+++ 抜粋本文

マナーモードにしたスマホが震えたらすぐ退出できるよう、出入り口のいちばん近くに席を取るのも同じ。
 
アニメであっても洋画は字幕で観る派ですが、本作は字幕版を公開している劇場が見当たらない。
TOHOシネマズ梅田やなんばへ行けば字幕版を観られるけれど、どうしても観たい作品ならともかく、
本作の字幕版を観るためにそこまで行く余裕は今の私にはありません。
ということで、あっさりと吹替版で妥協。でもこれはそれでよかったかなと思います。
 
アメリカの北東部、ニューイングランドの池に暮らす鴨の一家。
父親のマック、母親のパム、長男のダックスと長女のグウェン。
一家は渡り鳥でありながら、この池から一度も出たことがない。
というのも、マックが大変な心配性で、池の外は危険に溢れていると思い込んでいるからだ。
 
そんなある日、渡り鳥の一団が池に立ち寄る。
物珍しさにダックスが近づいて話しかけると、一緒に行こうと誘われる。
それを聞いたパムとグウェンも池から出ようと大興奮するが、マックスが断固拒否。
渡り鳥たちはダックスたちに別れを告げて飛び立ってしまう。
 
断ったことを家族からなじられても気持ちを変えないマックスだったが、
おじのダンが毎日ただのんべんだらりと過ごしているのを見て、自分の行く末に不安をおぼえる。

++++++
+++ 提供情報

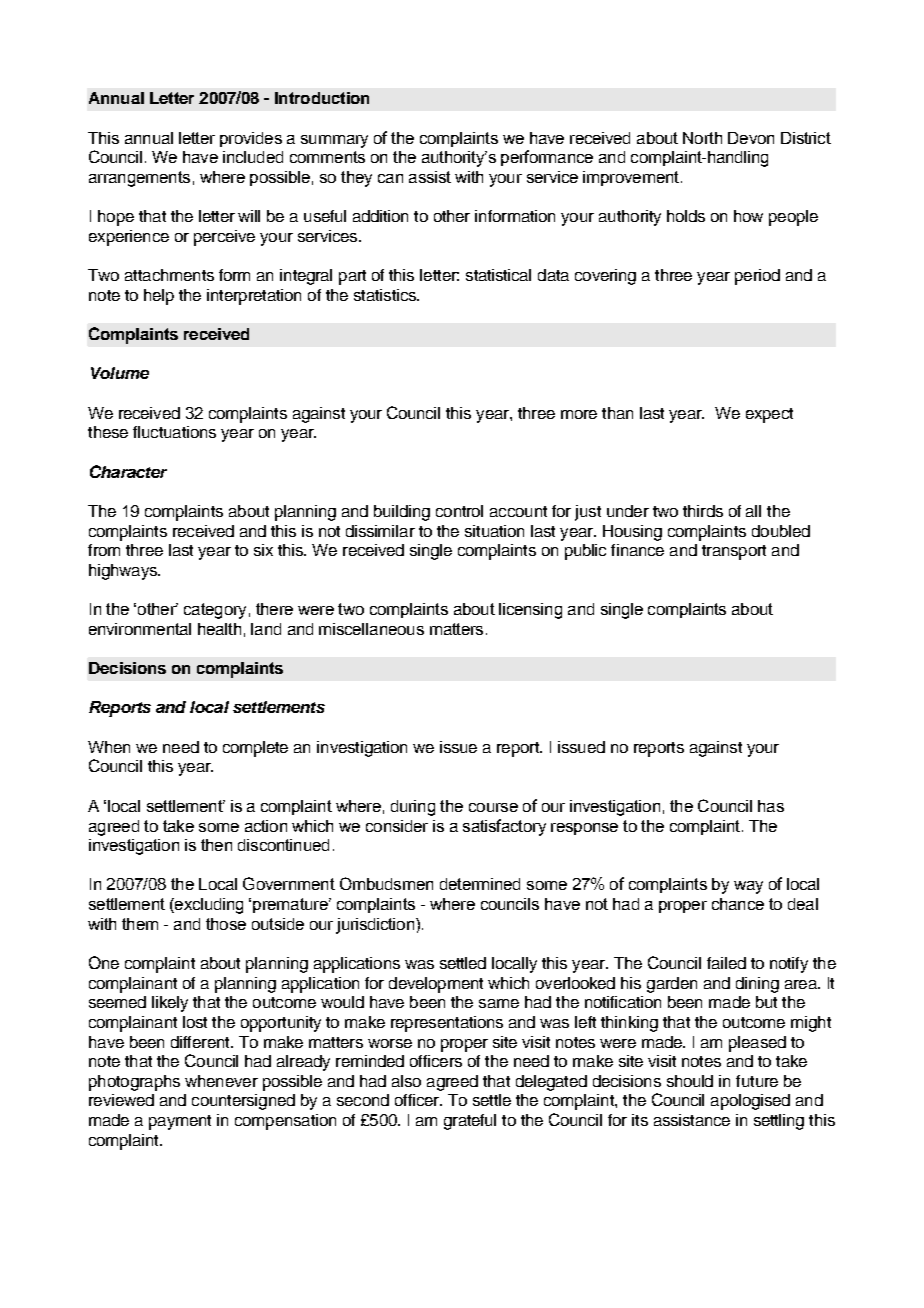 The height and width of the screenshot is (1308, 924). What do you see at coordinates (702, 138) in the screenshot?
I see `North` at bounding box center [702, 138].
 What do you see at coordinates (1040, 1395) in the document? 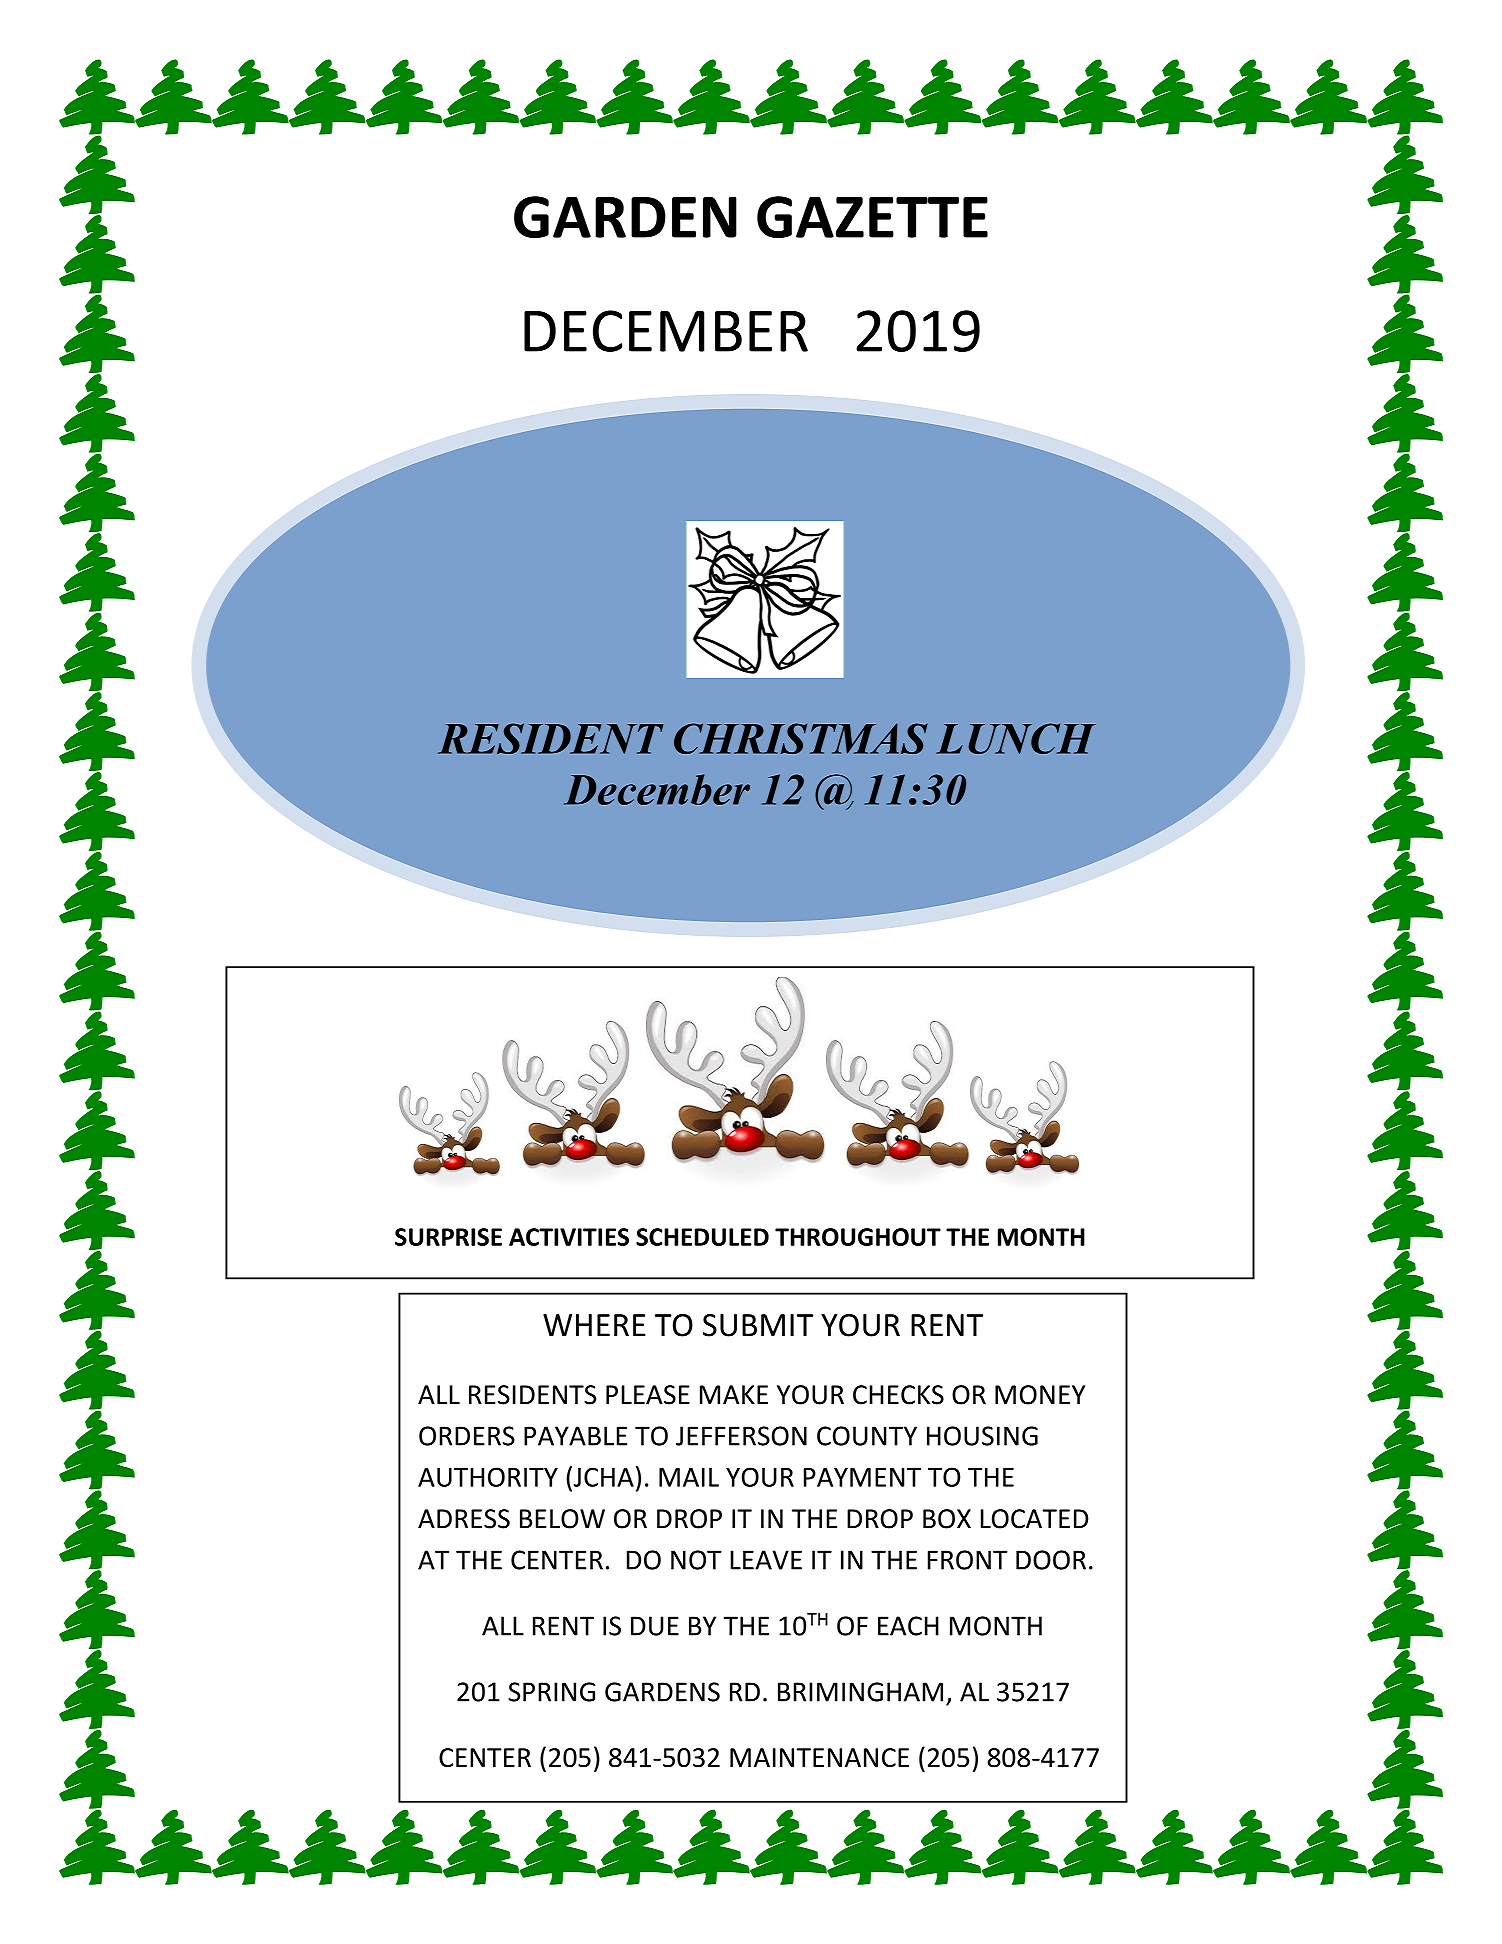
I see `MONEY` at bounding box center [1040, 1395].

++++++

作業内容 »
A - 抜粋本文に出てくる鴨の一家について、父親・母親・長男・長女の名前をそれぞれ挙げてください。
B - 抜粋本文によると、鴨の一家が暮らしている池はどこにありますか。

回答 »
A -
父親：マック
母親：パム
長男：ダックス
長女：グウェン

B - アメリカ北東部のニューイングランドにあります。